Unified messaging vendors often tout soft benefits that firms find difficult to quantify. Savings in IT administrative time is frequently highlighted, as is the case with many technologies.

However, this type of savings is not achievable for many customers who elect to add a unified messaging front-end to stand-alone voice and e-mail systems. The administrative benefits of unified messaging are more readily derived from greenfield, multipurpose unified messaging platforms.

Nevertheless, in the near term, most organizations will seek to maximize their investments in legacy systems and elect to follow an incremental approach to unified messaging. In such environments, IT administrative expense may actually increase with the adoption of unified messaging.

In most industries, office-bound users with access to voice mail and e-mail don't require unified messaging because the technology will save them only a few minutes per day. However, unified messaging can make a critical difference for employees whose jobs are directly linked to an organization's revenue stream. In-field service technicians are prime candidates, as are others engaged in sales.

Mobile and remote workers can benefit greatly from a tight linkage and integration of voice mail, e-mail and fax. As the distributed workforce grows, employees who work in virtual environments must maintain nearly constant accessibility and responsiveness to customers and peers. Simply put, unified messaging's ultimate value isn't saving time for IT administrators, but enhancing employee productivity.

While premises-based unified messaging technologies are available, it is the service providers that are wellsuited to help increase the productivity of mobile workers. These services decrease the risk of obsolescence of a premises-based product, require little or no in-house expertise and offer greater geographic availability at lower cost than unified messaging products.

Unfortunately, most unified messaging services are immature, because they are offered by start-up application service providers that typically lack a robust infrastructure for public switched telephone network (PSTN) or voice-over-IP inbound and outbound services.

These stand-alone providers soon will be challenged by established players offering enhanced services. Giga Information Group anticipates at least one Tier-1 U.S. provider will offer unified messaging services in the top 20 cities before year-end.

Enterprise-class unified messaging vendors or service providers that only use IP telephony will either change their products or go out of business. Already, some unified messaging systems support both PSTN and IP telephony. This is appropriate because most businesses will live in a hybrid circuit/packet world for the next five or six years.

However, over the long term, IP-based modular communications platforms will allow unified communications messages and real-time contact to be governed by a set of user-defined rules and preferences. Other important enabling technologies will be the maturation of Domain Name System capabilities, the deployment of 2.5G wireless services and the increasing availability of Wireless Application Protocol/XML-enabled devices.

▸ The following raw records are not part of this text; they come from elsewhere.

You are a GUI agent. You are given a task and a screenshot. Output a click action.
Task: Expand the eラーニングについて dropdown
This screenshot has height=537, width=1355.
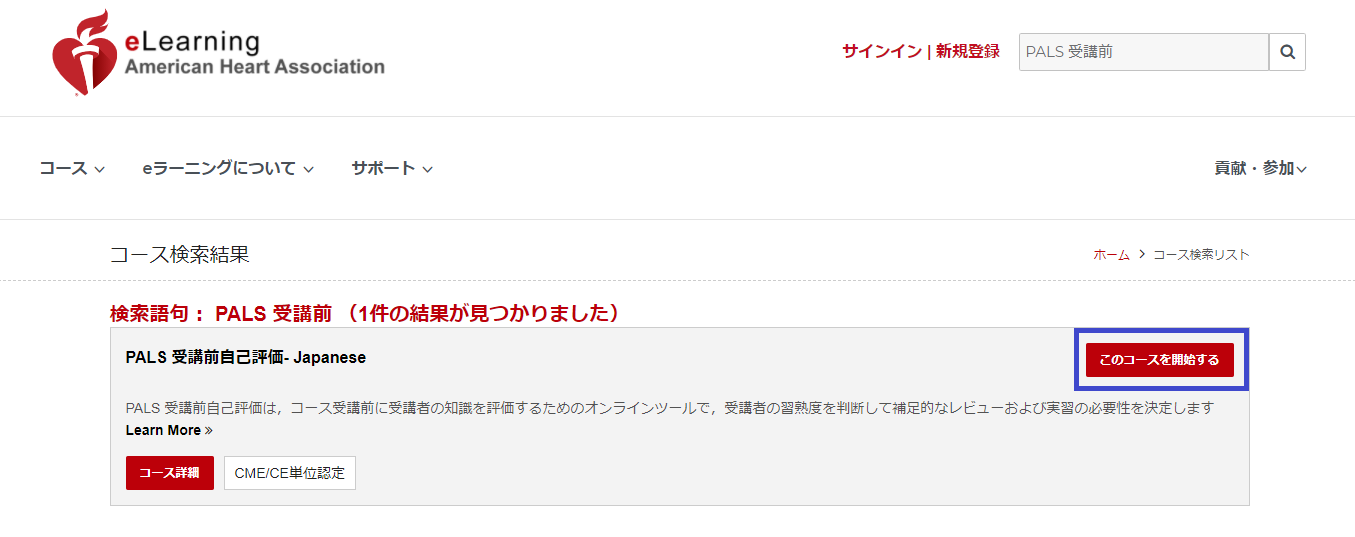pos(228,168)
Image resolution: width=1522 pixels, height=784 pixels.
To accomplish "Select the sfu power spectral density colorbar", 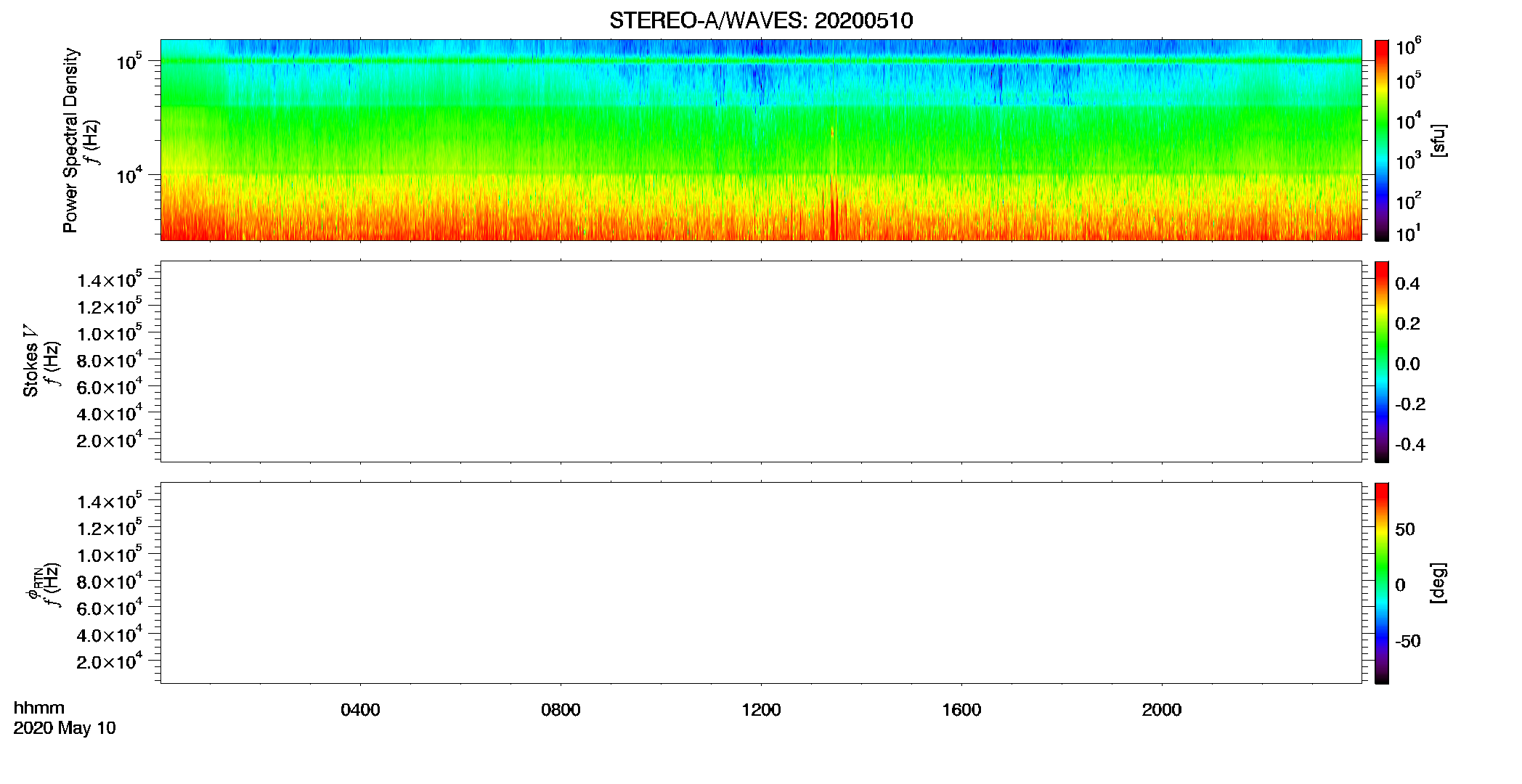I will 1382,140.
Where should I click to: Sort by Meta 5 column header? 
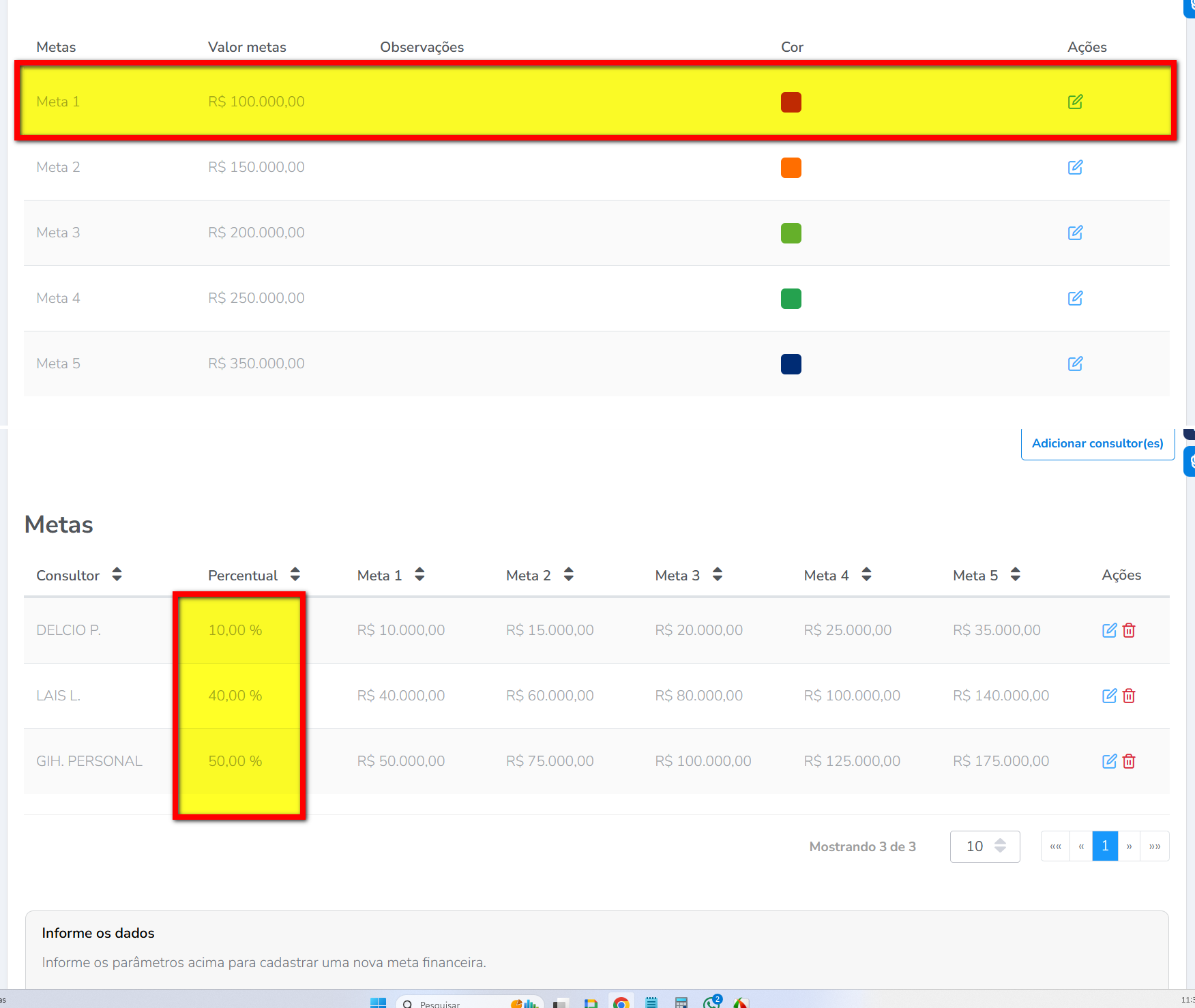(x=1015, y=575)
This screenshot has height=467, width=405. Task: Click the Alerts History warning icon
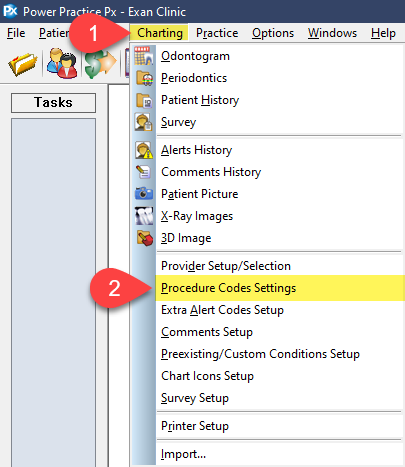144,150
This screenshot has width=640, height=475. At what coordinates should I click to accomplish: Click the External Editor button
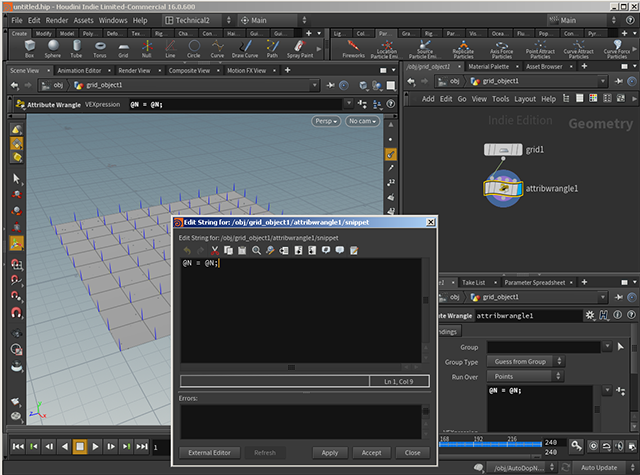pyautogui.click(x=209, y=453)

The future of unified messaging is clear: Provider-based unified messaging services will dominate the market within three years.

Customers with mobile employees or knowledge workers for whom time is money make for excellent early adopters; they should begin implementing unified messaging services as soon as possible. However, most organizations should wait until robust services from a cadre of established providers are available - approximately in the second half of 2002.

RELATED LINKS

Pierce is a research fellow at Giga Information Group. She can be reached at lpierce@gigaweb.com.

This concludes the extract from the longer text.